The company’s technology for ordering pizzas through its app is superior to competitors, analysts say. That’s important, as 85% of its sales are digital. And Domino’s works with both Uber Eats (NYSE: UBER) and Door Dash (NASDAQ: DASH) on deliveries.
Two-thirds of Domino’s locations are in Europe and Asia. Sales have suffered there due to sluggish economies in those nations, but they may come back. The company plans to increase its global store count by 5% a year through 2028 – to 25,500 from 21,000 now. It sees great potential in India and China.
Almost all of Domino’s restaurants are franchised, so the company receives franchise fees and has limited capital expenditures. It has done a good job helping its franchisees make money, analysts say.
The valuation story
As for valuation, Domino’s has a forward price-earnings ratio of 24.31, about the same as the S&P 500’s ratio of 24.19. But the S&P 500’s PE ratio is well above its five- and 10-year average, while Domino’s ratio is far below its five- and 10-year average.
Moreover, franchise-model companies tend to have higher PE ratios, because that model involves less risk.
Domino’s might not be the first value-stock play that comes to your mind. It sells a commoditized product in a very competitive industry.
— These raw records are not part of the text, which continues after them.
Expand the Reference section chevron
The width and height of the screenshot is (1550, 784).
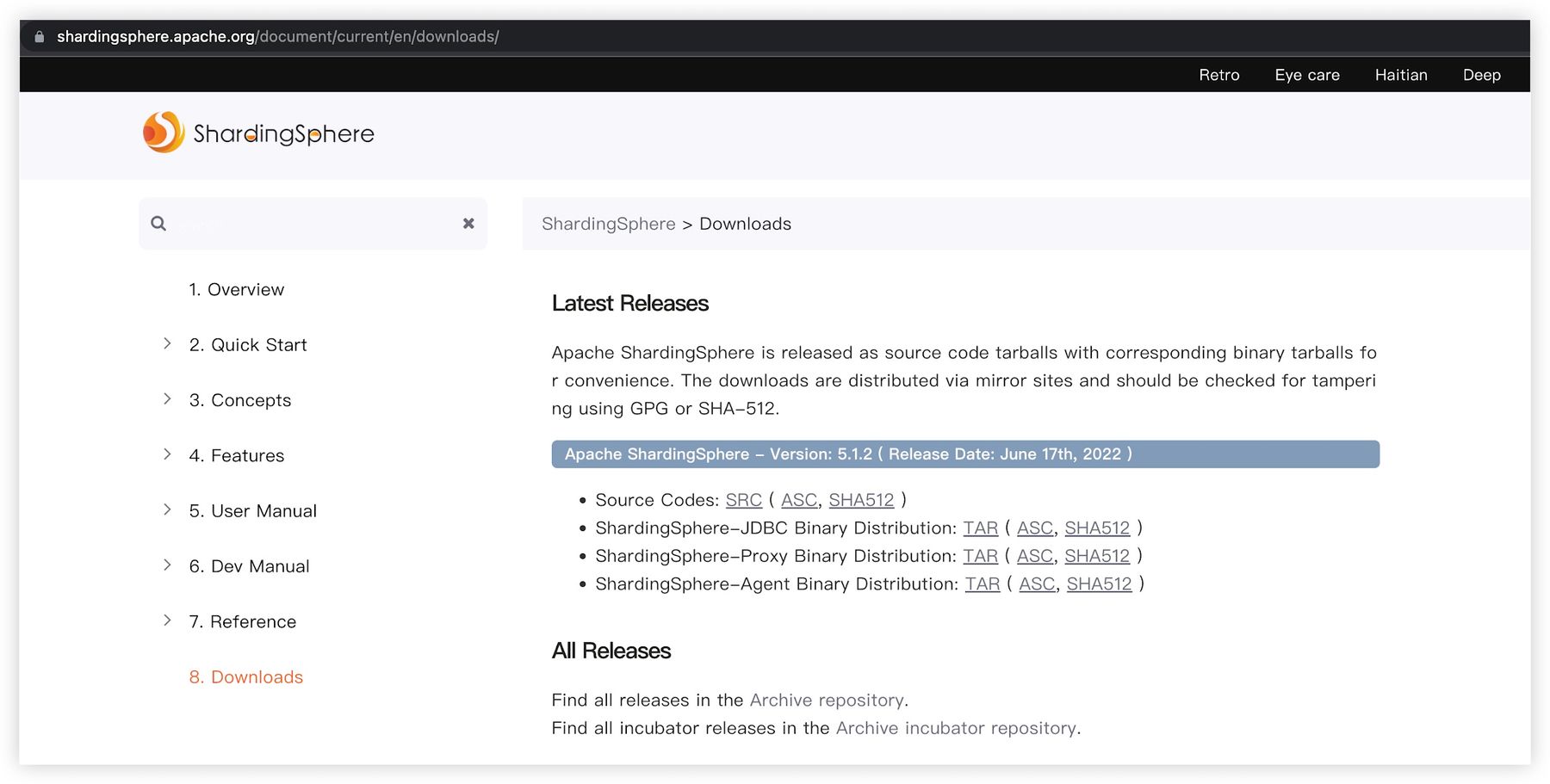point(167,620)
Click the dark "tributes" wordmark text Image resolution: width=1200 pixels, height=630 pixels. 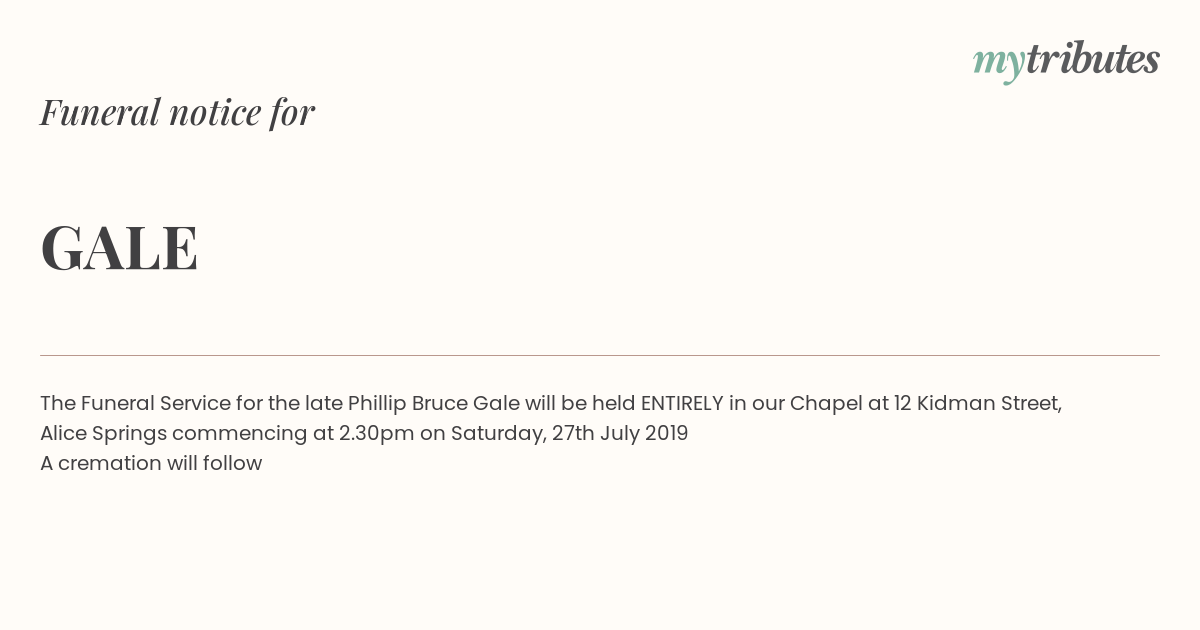click(1092, 59)
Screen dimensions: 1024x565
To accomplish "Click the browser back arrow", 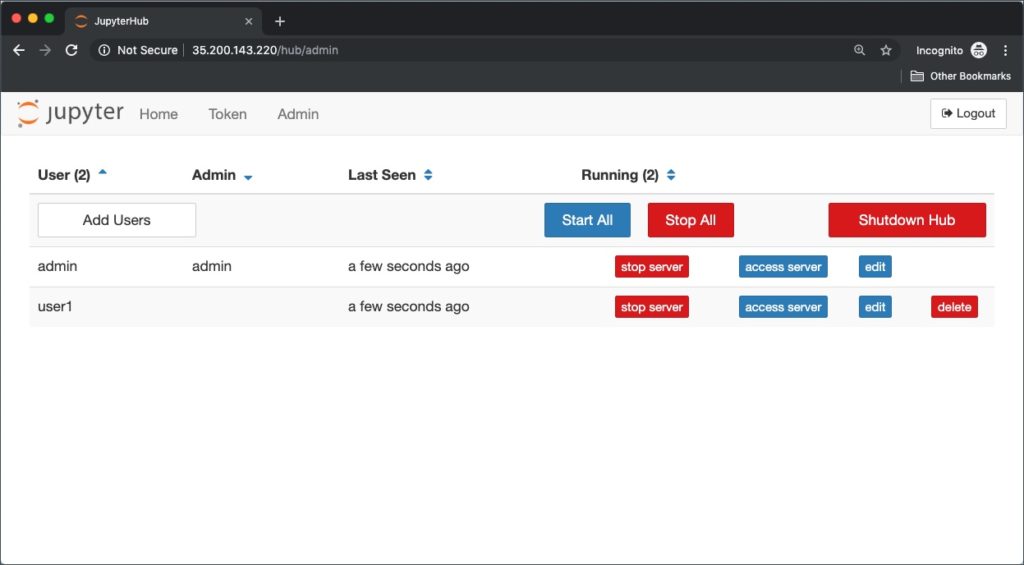I will (x=18, y=50).
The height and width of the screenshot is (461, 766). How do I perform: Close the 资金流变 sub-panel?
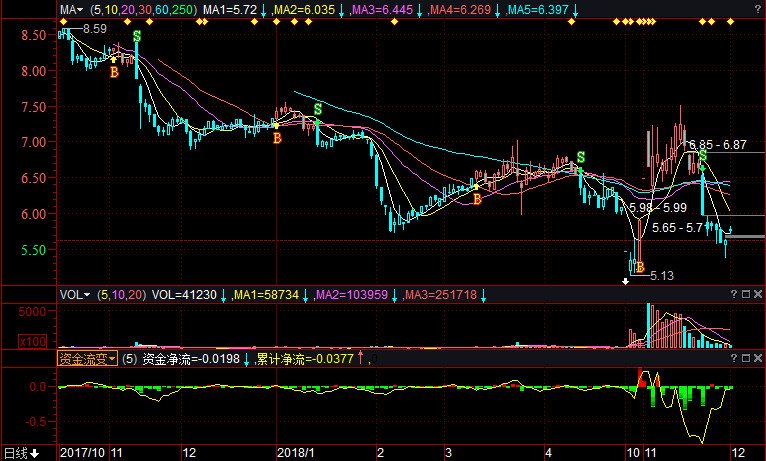758,358
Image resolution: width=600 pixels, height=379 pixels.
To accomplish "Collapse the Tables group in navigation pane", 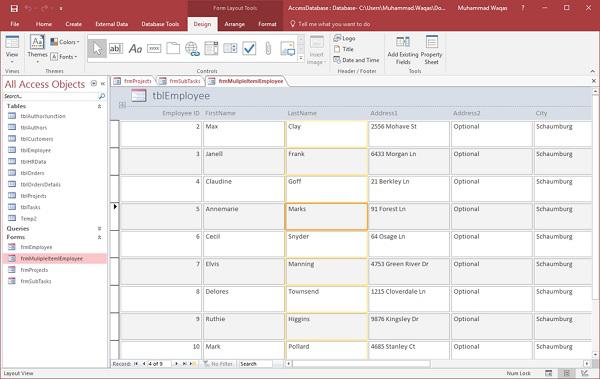I will (99, 106).
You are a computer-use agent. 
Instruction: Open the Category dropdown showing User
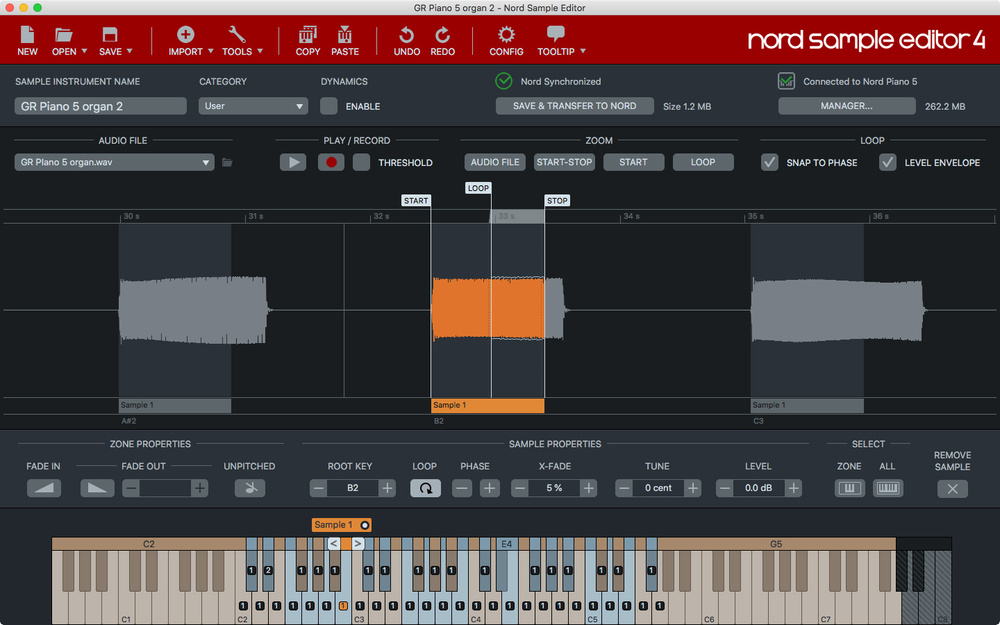[252, 105]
The stock has generated a negative annualized return of 7% over the past three years. It would be interesting to know what Buffett and his colleagues think of some stocks that have performed even worse, such as Nike (NYSE: NKE). It has a negative 22% annualized return for the past three years.
Nike too resides in a very competitive industry. Unlike Domino’s, it has been the clear leader in its space — athletic apparel – at least until the last year or so. But Nike has plenty issues of its own, as do most stocks trading at bargain prices. So Buffett may well have made the right choice with Domino’s.